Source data
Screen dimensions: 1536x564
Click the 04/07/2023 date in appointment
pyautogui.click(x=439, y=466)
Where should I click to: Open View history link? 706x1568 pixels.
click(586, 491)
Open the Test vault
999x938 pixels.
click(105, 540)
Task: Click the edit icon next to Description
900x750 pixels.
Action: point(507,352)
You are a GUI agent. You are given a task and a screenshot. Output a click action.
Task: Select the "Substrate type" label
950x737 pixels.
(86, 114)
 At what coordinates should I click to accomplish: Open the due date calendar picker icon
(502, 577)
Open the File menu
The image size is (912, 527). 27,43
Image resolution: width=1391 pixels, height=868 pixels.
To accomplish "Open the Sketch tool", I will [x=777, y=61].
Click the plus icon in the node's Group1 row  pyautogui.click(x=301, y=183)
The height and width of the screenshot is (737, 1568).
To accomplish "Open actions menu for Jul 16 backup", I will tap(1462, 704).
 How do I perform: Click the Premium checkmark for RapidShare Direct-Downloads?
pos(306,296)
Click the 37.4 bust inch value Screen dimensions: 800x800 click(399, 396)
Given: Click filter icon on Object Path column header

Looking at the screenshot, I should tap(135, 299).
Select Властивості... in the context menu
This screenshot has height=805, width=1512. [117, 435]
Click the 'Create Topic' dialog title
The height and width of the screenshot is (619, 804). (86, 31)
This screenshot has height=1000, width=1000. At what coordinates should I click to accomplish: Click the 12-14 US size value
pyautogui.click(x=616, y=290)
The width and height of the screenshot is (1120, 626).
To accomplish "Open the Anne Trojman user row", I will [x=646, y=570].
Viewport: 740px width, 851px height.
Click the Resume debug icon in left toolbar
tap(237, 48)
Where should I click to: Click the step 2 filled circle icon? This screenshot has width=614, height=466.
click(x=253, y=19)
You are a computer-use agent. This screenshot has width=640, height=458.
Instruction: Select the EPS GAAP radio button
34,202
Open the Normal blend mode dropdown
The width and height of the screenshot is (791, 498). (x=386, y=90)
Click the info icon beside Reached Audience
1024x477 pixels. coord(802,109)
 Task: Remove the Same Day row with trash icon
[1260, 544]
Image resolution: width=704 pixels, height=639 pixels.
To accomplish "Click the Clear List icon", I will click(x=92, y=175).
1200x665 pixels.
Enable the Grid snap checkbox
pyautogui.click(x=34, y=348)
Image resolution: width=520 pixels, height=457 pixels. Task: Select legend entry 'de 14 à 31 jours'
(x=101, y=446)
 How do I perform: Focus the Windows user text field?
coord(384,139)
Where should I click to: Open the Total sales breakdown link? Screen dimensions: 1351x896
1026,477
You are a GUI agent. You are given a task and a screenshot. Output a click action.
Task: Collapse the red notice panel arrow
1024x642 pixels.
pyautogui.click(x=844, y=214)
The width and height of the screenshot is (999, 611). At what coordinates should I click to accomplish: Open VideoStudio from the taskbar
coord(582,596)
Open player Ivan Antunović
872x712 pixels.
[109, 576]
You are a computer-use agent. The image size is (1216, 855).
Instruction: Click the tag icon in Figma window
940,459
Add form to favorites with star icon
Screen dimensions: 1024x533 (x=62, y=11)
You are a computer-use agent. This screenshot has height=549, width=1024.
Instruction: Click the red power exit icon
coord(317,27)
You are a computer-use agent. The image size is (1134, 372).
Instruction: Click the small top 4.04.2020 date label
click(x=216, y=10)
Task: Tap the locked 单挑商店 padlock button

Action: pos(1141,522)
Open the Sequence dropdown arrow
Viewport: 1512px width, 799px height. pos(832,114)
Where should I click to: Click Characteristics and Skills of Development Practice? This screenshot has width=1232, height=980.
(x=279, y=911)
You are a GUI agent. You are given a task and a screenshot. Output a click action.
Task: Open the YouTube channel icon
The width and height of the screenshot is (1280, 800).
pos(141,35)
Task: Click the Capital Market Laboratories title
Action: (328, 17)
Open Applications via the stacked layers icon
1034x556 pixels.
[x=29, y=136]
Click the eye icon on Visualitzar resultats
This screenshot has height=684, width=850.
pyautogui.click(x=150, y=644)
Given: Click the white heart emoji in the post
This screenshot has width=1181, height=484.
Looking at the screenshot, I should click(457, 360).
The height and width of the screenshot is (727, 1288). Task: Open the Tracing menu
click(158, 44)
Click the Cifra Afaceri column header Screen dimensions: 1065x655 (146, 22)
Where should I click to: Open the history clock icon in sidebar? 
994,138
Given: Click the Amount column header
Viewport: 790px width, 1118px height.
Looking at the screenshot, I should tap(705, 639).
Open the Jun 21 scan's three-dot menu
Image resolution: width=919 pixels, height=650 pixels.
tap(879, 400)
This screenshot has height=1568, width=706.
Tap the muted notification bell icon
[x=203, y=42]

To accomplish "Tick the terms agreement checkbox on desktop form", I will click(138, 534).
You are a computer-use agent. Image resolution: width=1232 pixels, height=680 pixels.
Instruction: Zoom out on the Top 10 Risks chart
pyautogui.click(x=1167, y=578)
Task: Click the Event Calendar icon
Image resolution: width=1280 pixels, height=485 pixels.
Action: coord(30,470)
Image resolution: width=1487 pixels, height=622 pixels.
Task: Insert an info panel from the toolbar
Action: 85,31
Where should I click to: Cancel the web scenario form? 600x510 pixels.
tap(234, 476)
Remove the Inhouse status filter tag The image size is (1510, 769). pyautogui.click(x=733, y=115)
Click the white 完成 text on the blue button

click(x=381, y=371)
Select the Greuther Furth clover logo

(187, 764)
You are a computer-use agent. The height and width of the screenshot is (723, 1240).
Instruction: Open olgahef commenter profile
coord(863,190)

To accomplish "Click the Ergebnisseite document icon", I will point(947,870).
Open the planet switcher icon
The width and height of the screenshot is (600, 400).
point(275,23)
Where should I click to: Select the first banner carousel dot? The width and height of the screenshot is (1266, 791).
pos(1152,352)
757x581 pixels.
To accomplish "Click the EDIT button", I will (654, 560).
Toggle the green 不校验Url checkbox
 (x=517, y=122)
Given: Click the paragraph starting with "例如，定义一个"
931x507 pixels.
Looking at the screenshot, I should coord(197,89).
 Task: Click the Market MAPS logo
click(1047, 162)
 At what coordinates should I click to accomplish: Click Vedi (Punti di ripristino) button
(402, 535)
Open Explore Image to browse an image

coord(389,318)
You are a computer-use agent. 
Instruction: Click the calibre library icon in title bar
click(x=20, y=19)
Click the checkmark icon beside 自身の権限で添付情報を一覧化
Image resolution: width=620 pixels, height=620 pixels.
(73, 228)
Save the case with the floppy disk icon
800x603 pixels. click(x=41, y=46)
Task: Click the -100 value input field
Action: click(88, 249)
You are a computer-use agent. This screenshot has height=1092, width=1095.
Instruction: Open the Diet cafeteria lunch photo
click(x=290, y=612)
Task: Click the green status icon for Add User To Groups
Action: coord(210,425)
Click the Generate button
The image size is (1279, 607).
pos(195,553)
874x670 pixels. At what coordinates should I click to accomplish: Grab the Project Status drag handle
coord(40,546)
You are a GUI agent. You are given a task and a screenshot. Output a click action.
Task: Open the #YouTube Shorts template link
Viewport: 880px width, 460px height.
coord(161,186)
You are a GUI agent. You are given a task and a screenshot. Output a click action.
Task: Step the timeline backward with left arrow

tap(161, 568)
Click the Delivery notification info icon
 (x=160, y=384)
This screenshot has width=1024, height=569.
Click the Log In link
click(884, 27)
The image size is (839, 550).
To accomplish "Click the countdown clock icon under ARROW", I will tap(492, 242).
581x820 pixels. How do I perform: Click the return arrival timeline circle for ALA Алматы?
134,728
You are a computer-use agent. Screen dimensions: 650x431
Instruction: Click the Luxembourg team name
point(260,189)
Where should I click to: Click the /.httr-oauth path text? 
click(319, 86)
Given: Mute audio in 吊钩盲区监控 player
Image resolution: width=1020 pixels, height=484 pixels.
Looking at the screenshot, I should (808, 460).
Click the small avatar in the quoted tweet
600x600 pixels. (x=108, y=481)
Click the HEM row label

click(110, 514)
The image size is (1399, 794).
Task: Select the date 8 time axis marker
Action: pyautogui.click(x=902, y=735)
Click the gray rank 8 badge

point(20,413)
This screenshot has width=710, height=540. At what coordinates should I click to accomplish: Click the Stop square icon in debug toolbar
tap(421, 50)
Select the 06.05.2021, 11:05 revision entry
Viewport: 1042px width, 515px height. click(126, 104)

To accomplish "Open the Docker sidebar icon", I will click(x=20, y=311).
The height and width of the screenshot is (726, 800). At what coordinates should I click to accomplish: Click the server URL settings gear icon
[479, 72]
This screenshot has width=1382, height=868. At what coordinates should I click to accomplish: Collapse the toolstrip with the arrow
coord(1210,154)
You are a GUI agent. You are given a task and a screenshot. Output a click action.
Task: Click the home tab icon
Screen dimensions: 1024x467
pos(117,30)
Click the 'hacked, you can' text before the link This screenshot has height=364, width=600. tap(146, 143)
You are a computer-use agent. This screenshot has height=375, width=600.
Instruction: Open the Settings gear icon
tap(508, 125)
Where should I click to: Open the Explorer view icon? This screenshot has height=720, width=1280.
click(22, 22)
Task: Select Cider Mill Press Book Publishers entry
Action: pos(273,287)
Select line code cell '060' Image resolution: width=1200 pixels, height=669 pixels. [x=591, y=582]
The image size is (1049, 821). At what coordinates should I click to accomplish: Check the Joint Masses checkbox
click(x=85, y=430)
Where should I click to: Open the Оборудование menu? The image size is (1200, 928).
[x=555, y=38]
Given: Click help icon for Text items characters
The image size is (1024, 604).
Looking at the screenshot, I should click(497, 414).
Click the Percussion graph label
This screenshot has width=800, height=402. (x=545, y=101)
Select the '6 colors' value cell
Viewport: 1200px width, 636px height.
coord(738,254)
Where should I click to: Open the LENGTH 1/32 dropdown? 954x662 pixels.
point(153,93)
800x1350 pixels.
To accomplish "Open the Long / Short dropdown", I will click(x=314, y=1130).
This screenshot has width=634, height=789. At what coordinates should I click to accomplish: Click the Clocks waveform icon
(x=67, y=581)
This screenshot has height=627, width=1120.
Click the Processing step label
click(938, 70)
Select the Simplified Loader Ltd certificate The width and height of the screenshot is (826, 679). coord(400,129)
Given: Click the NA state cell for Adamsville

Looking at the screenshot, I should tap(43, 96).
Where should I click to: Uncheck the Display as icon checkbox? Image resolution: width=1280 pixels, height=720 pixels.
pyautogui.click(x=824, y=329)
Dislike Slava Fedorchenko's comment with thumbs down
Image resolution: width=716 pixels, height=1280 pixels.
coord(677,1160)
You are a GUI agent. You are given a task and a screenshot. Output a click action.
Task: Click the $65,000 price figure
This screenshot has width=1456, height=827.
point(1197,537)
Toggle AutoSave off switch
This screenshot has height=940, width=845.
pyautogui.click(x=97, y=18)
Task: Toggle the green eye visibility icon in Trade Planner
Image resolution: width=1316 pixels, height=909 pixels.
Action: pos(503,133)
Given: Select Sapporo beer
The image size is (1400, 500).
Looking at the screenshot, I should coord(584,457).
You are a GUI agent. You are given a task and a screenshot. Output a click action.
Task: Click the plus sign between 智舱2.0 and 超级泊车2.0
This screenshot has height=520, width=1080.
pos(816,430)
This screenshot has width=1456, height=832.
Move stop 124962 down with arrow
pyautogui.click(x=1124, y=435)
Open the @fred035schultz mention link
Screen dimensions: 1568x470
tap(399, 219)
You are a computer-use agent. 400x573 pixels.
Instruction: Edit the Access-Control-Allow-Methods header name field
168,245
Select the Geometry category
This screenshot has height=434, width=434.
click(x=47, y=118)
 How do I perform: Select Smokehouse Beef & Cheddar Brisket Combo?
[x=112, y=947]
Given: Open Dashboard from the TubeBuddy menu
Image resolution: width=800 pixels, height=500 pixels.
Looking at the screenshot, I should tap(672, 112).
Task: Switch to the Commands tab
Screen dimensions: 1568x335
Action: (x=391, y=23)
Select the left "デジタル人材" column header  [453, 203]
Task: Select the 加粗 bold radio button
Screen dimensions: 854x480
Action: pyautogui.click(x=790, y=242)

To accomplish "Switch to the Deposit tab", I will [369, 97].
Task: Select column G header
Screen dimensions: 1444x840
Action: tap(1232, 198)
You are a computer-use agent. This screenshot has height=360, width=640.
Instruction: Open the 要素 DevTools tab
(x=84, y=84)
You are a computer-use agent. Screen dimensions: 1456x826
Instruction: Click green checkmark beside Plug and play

§ **REQUIREMENT**:
Print the lines above from the one with "has height=375, width=600." through the one with "Select line code", both included, exactly as written and nothing more.

§ **ANSWER BELOW**:
You are a computer-use agent. This screenshot has height=375, width=600.
Instruction: Open the Settings gear icon
tap(508, 125)
Where should I click to: Open the Explorer view icon? This screenshot has height=720, width=1280.
click(22, 22)
Task: Select Cider Mill Press Book Publishers entry
Action: pos(273,287)
Select line code cell '060' Image resolution: width=1200 pixels, height=669 pixels. [x=591, y=582]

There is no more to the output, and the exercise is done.